In summary, the paper demonstrates a practical methodology for extracting meaningful research activity signals from potentially noisy usage data. By focusing on carefully filtered "frequent users" and leveraging comprehensive data from platforms like ADS, it's possible to establish correlations between reading behavior (downloads) and publishing behavior (publications, citations). Implementing this involves robust data acquisition and filtering pipelines, definition of user categories based on usage patterns, and various statistical analyses comparing usage and publication datasets at different levels of aggregation.

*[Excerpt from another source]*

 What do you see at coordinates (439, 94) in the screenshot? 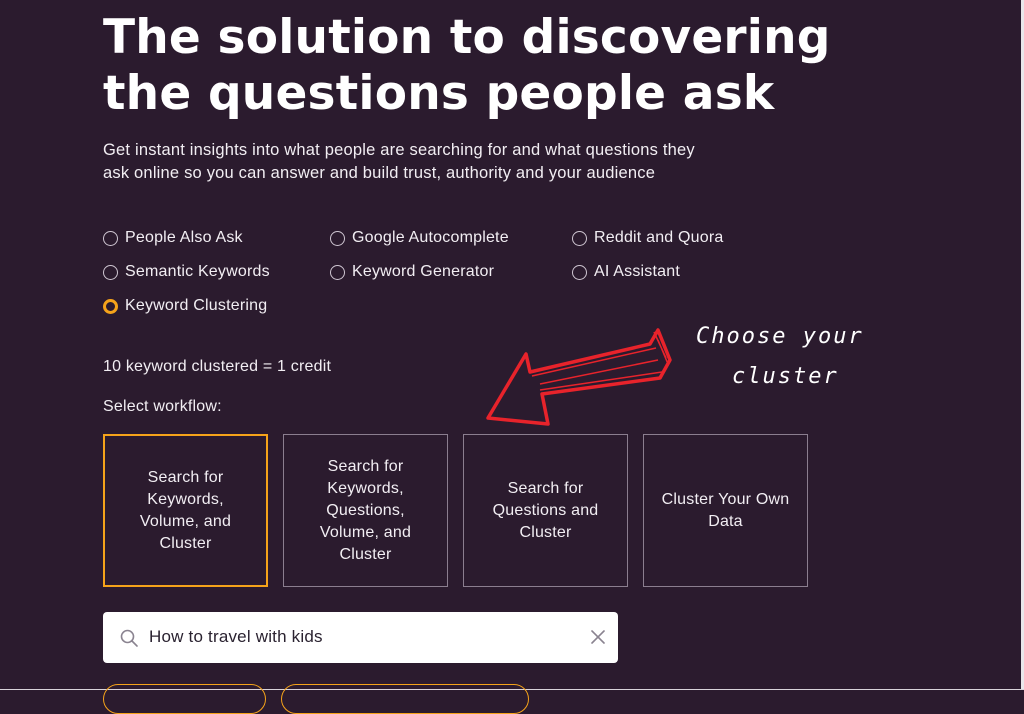
I see `page-title-line-2: the questions people ask` at bounding box center [439, 94].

While the specific thresholds and correlations found are tied to the astronomy domain, the overall approach of using filtered usage data as a proxy for research activity is generalizable, provided the data source and user behavior characteristics in the target domain are well understood. This offers a promising avenue for developing new, more temporally immediate indicators of research engagement compared to citation-based metrics which inherently have a time lag.